Einen weitere Zäsur bedeutete für die Band der Ausstieg von Bassist Carlos Dengler nach den Aufnahmen, schließlich hatte dieser dank seiner exzentrischen Optik und seiner prägnanten Bassläufen den vielleicht öffentlichkeitswirksamsten Job in der Band. „Er ist der Band einfach müde geworden. Jede neue Platte kostet dich nicht zuletzt schließlich zwei Jahre deines Lebens. Er suchte andere Formen, um sich auszudrücken - außerhalb des Rock-Musik-Paradigmas. Es war gut, dass er vor der Tour ausgestiegen ist. Er hätte sicher alles hingeschmissen und dann wäre es für uns um einiges schwerer gewesen.“
Umso besser, dass die verbliebenen drei mit Indie-Ikone David Pajo und Secret Machines-Kopf Brandon Curtis gleich zwei hochkarätige Neuzugänge präsentieren können, die Carlos‘ Parts mit viel Respekt neu interpretieren. „Uns war klar, dass wir Carlos nicht ersetzten wollten“, sagt Fogarino. „Es musste eine Neuausrichtung geben.
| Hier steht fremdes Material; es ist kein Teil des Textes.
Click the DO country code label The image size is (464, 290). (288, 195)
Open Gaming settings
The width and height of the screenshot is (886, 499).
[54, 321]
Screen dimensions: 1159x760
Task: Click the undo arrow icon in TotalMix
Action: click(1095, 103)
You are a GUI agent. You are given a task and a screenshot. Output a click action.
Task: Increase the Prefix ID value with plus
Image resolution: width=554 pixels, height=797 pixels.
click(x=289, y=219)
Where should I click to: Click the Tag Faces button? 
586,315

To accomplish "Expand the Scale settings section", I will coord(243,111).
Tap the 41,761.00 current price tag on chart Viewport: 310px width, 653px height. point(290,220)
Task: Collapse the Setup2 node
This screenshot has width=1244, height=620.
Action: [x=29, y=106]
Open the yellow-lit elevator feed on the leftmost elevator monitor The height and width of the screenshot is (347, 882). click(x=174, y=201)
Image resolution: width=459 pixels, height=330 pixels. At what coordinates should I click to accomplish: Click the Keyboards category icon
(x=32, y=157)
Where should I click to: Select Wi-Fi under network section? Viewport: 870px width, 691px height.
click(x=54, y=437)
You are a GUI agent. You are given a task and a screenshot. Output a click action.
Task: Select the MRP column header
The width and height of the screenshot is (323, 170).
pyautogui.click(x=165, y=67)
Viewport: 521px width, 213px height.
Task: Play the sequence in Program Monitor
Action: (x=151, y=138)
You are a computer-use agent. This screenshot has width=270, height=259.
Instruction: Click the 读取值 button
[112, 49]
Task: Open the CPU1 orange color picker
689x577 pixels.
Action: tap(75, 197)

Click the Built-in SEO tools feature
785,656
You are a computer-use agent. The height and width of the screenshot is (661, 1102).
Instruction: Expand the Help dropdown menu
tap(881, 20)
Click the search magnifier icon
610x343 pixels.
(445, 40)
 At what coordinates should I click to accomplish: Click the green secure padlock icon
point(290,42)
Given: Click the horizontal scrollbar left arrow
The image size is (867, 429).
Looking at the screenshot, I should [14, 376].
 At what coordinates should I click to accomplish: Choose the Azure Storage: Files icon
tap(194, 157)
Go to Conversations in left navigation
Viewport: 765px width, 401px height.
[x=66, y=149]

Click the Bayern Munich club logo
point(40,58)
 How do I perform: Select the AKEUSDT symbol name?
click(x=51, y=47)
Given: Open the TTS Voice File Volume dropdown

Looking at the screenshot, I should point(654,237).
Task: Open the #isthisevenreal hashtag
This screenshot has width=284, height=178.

Es geht nicht mehr um ein bestimmtes Image oder Äußerlichkeiten. Es geht ab jetzt nur noch um die Musik, mehr als jemals zuvor!“
Text: Thomas Müller
Foto: Ali Ghandtschi
Heimat: interpol.int
DAVID PAJO
Als Ersatz für ihren abtrünnigen Bassisten haben sich Interpol nicht weniger als eine veritable Independent-Legende geangelt! Eine auch nur halbwegs vollständige Liste mit Bands und Künstlern, mit denen Multiinstrumentalist David Pajo (Jahrgang 1968) gearbeitet hat, würde hier wohl jeglichen Rahmen sprengen. Bekannt ist David Pajo vor allem für sein Mitwirken bei den Post-Rock-Pionieren Slint und Tortoise, sowie Singer/Songwriter-Halbgott Will Oldham a.k.a. Bonnie ‘Prince‘ Billy. Außerdem unbedingt erwähnenswert sind seine Solo-Projekte Papa M/Aerial M, seine temporäre Mitgliedschaft bei Billy Corgans Zwan und nicht zuletzt bei den Yeah Yeah Yeahs. Über Letztere kam übrigens auch der Kontakt zu Interpol zustande. Der gemeinsame Ton-Techniker beider Bands hatte vermittelt.